Beth Dixon, Virginia Kull, and Amy Brenneman |
This has been a gender
filled week. First, Anne Marie Slaughter broke the internet with her polemic,
"Why Women Still Can't Have it All" in The Atlantic. I read the
article with as much interest and agreement as most of my friends, but felt that
something was lacking. Though I couldn't agree more with Slaughter's
assertion that some biological differences keep women from prioritizing their
careers, I disagreed with her premise. Why should any one--man or woman--who
wants to "have it all" be able to? Do we as a society really want to
treat people who choose to be parents equally as people who don't have such
familial obligations? Slaughter's article came off as a bit self-righteous and
scolding. Though it was necessary for her to present personal anecdotes that
illustrated her situation, these anecdotes ultimately felt incomplete. Could we
really trust someone who was giving prescriptive remedies to tell the whole
truth about her own problems, which she hopes to solve through these solutions?
At the same time, I still found her piece to be well-argued compared to many
other feminist bloggers/writers out there who seem to use their platforms to
merely whine about life.
Then I caught RaptureBlister Burn at Playwright's Horizons. Gina Gionfriddo's play is
a livelier and more thorough exploration of contemporary issues in feminism
than Anne Marie Slaughter's article. This work of fiction highlighted the
problems that feminist writers who draw from life have when writing magazine
articles. Amy Brenneman stars as Cathy, a fortysomething successful talking
head/feminist theorist, who takes a job at a "fourth tier" liberal
arts college in her hometown to look after her elderly mother.
Catherine reconnects with two friends from grad school, Don and Gwen, who are now married with two kids. Don now supports the family as a dean of the liberal arts school while Gwen stays home with the kids. This sets the stage for all three to brutally examine the choices they've made over the past two decades. Who is more fulfilled: the mother or the career woman? Throw in some grad seminar sessions between Cathy and a twenty-one year old female college student, and Gianfriddo manages to cover the whole spectrum of contemporary feminist issues while avoiding the traps of the magazine think piece format.

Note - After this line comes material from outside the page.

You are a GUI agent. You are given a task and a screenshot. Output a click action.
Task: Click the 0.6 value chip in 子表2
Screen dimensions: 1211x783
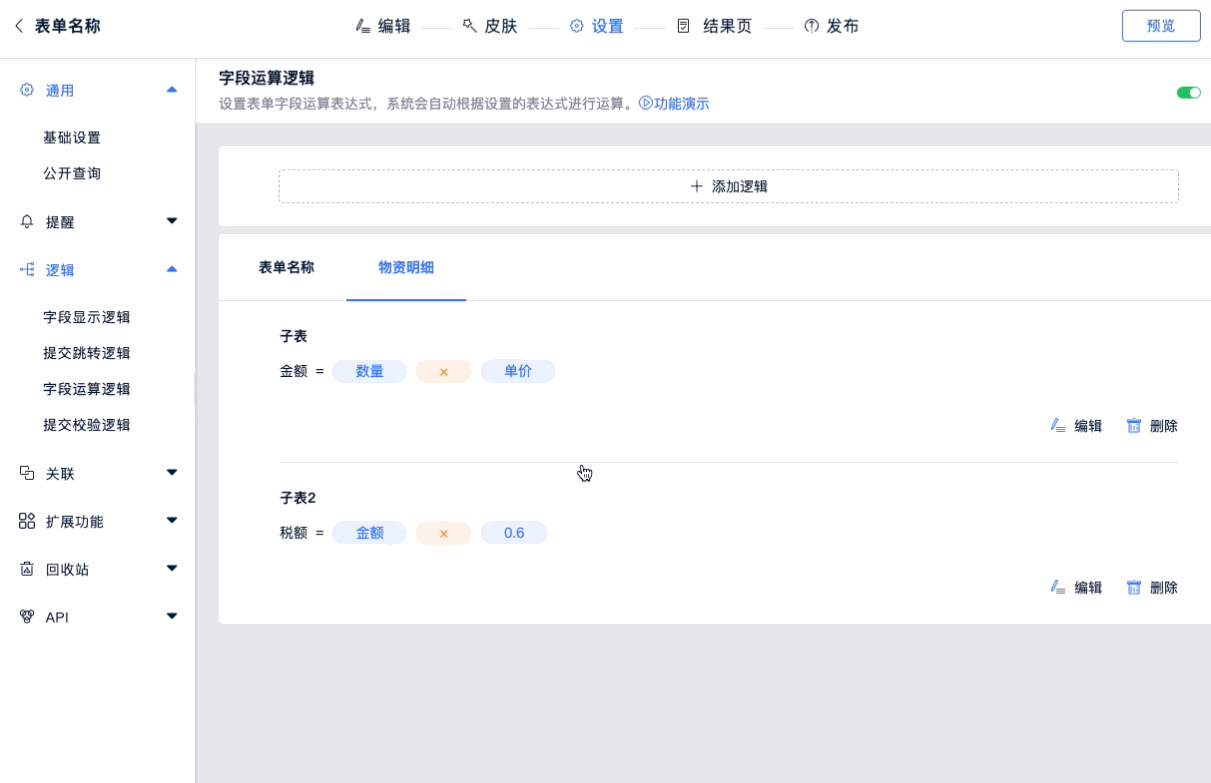pos(514,533)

Catherine reconnects with two friends from grad school, Don and Gwen, who are now married with two kids. Don now supports the family as a dean of the liberal arts school while Gwen stays home with the kids. This sets the stage for all three to brutally examine the choices they've made over the past two decades. Who is more fulfilled: the mother or the career woman? Throw in some grad seminar sessions between Cathy and a twenty-one year old female college student, and Gianfriddo manages to cover the whole spectrum of contemporary feminist issues while avoiding the traps of the magazine think piece format.
Unlike a serious
think piece, Rapture Blister Burn can make fun of itself. As a
comedy, it doesn't take itself seriously. Along with that comes the freedom for
Gionfriddo to expose each character's flaws. A writer can't self-deprecate too
much without losing credibility. But in the play, Cathy jokes about her
sluttiness, her alcoholic tendencies, and her fears of dying alone. Avery
(Virginia Kull), the college student, delivers some of the bawdiest lines as
she exaggerates her ignorance of women's issues and her youth ("If Betty
Friedan said women should have choices, why can't they choose to suck cock on
screen?").
Multiple characters also
give the work multiple perspectives. A solo magazine article inevitably
reflects the writer's own demographic the best. In Rapture Cathy
espouses her view that all relationships must have a "leader and a
follower." Society imposes a double standard to condition men to lead and
women to follow. Men who sacrifice their careers to follow a woman are labeled
"users," while women who follow a man are "being
supportive." Avery objects to this classification by saying something I've
heard many of my twentysomething girlfriends say: "I think it's great that
guys want to make sacrifices; I'm just personally not attracted to those kinds
of guys." "Exactly," Cathy shoots back.
Gwen makes an offhanded observation at the beginning of the play: that as a fortysomething, she has reached the point of her life where she starts to question the life that could have been. By the end of the play, some women are in relationships while others are single. Gionfriddo doesn't say which position is better. It's this retreat from agenda pushing that makes Rapture Blister Burn more effective than any blog post on women's issues. It raises the issues in a compelling way, and leaves it to us to think about the answers.